For Bhandari, it will be his second consecutive term.  The peculiar voting system, admittedly a hang-over of the Cold War era global power structures, the UN Security Council and the General Assembly wield almost equal weightage. The British candidate won nine of the 15 votes in the UNSC while his Indian rival had five. A majority in both the UNSC and the UNGA is required to win a place in the ICJ. In the last round of voting in the UNGA, Bhandari won 121 votes while Greenwood secured 68. The stalemate was unlikely to be resolved given the huge tilt in favour of India in the UNGA.

Realizing the futility of trying to canvass any further for support among a majority of nations who had sided with India, the British sought to make the best of a bad situation, withdrawing their candidate in favour of Justice Bhandari in view of the “the close relationship that the UK and India have enjoyed and will continue to enjoy”.  The ICJ, which sits at The Hague, has 15 judges, elected for nine-year terms. Both, Bhandari and Greenwood, had already served a term each. This was the contest for the last seat on the court, others having been already elected in the run-offs preceding the India-UK contest. Disputes between member-countries of the UN and over matters hinging on the sovereignty of individual nations generally go to The Hague.

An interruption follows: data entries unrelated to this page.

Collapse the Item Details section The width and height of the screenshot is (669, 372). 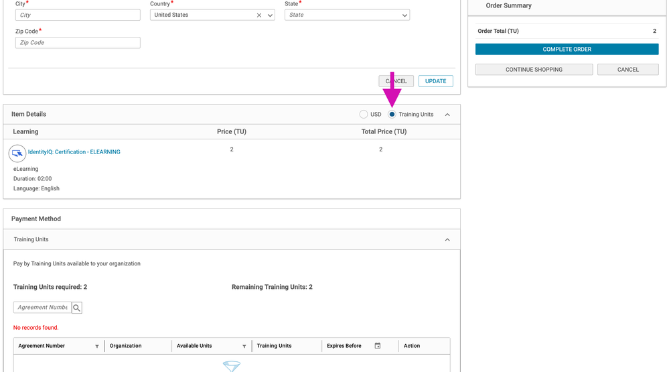(x=447, y=115)
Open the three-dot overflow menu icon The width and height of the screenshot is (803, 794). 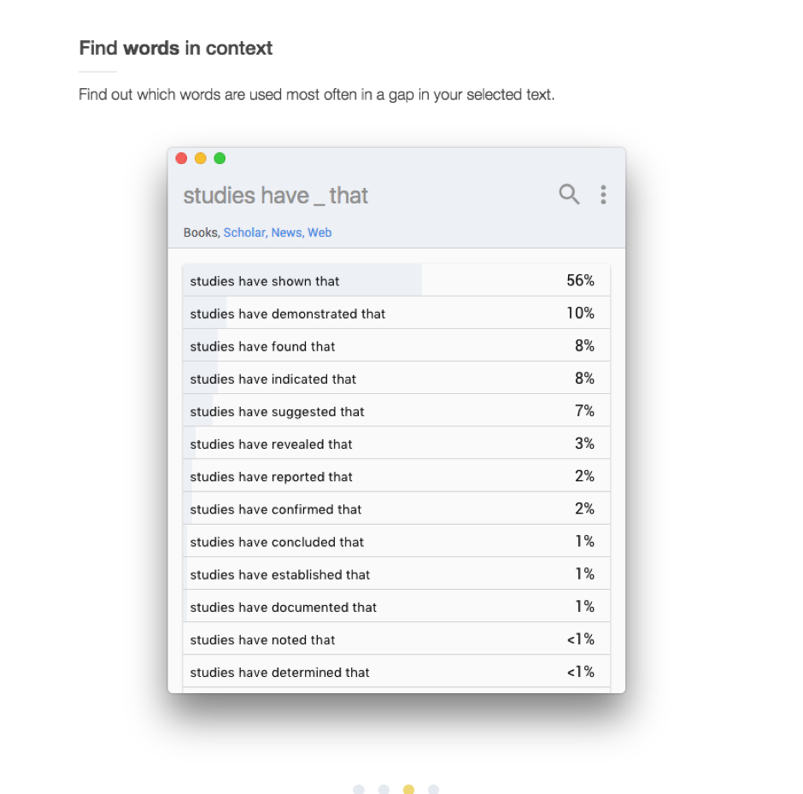[603, 195]
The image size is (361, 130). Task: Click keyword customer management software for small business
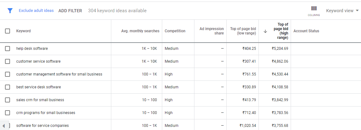[x=59, y=74]
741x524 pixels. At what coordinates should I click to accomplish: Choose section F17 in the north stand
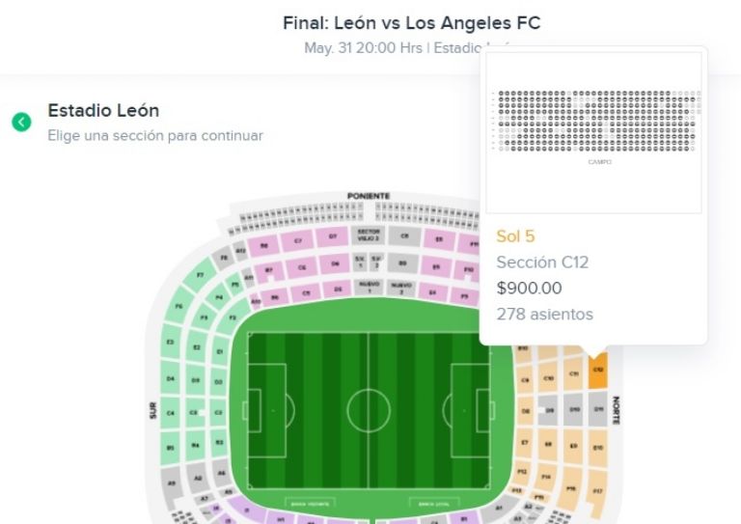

For instance, The Hague court rejected the Chinese claims over the disputed waters of the South China Sea on a complaint by the Philippines, though it is another matter that the Chinese have sought to brazen out the verdict. Meanwhile, the UK reversal at the UN underlines the growing resentment even among its neighbours, fuelled further by the Brexit move, no doubt, and its diminishing standing in the changing geopolitical situation. On the other hand, India, particularly after the advent of Modi at the Centre, has come to enjoy renewed respect and importance in a large swathe of the world, especially given its potential role as a major bulwark along with Japan, against an increasingly bullying and aggressive China due to its vastly enhanced military and economic heft.

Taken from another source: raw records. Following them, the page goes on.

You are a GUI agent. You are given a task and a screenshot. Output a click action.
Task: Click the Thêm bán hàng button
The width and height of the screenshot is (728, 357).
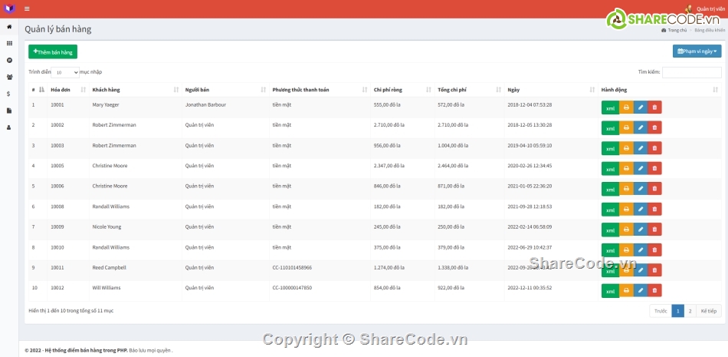click(x=53, y=51)
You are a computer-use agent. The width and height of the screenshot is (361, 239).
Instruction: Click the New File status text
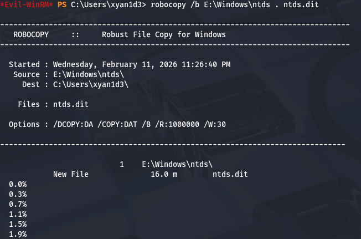(71, 174)
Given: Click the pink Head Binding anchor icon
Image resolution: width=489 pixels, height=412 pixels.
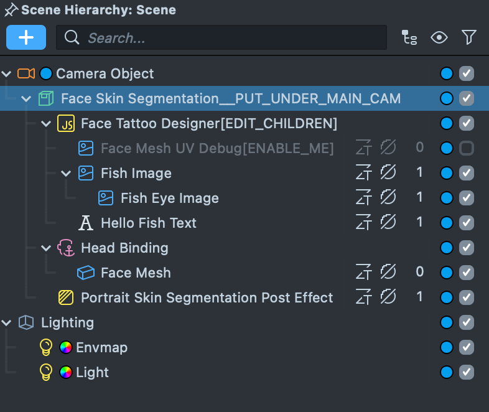Looking at the screenshot, I should 66,248.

For sure, in the on-going campaign in Gujarat, the Indian victory at the UN is bound to be a talking point along with the recent upgrade by the Moody’s and the World Bank’s ease-of-doing-business report. It may be a sheer coincidence that these global feathers in the PM’s cap come at a time when the Crown Prince Rahul Gandhi, at long last, feels obliged to formally take over the headship of the Congress Party.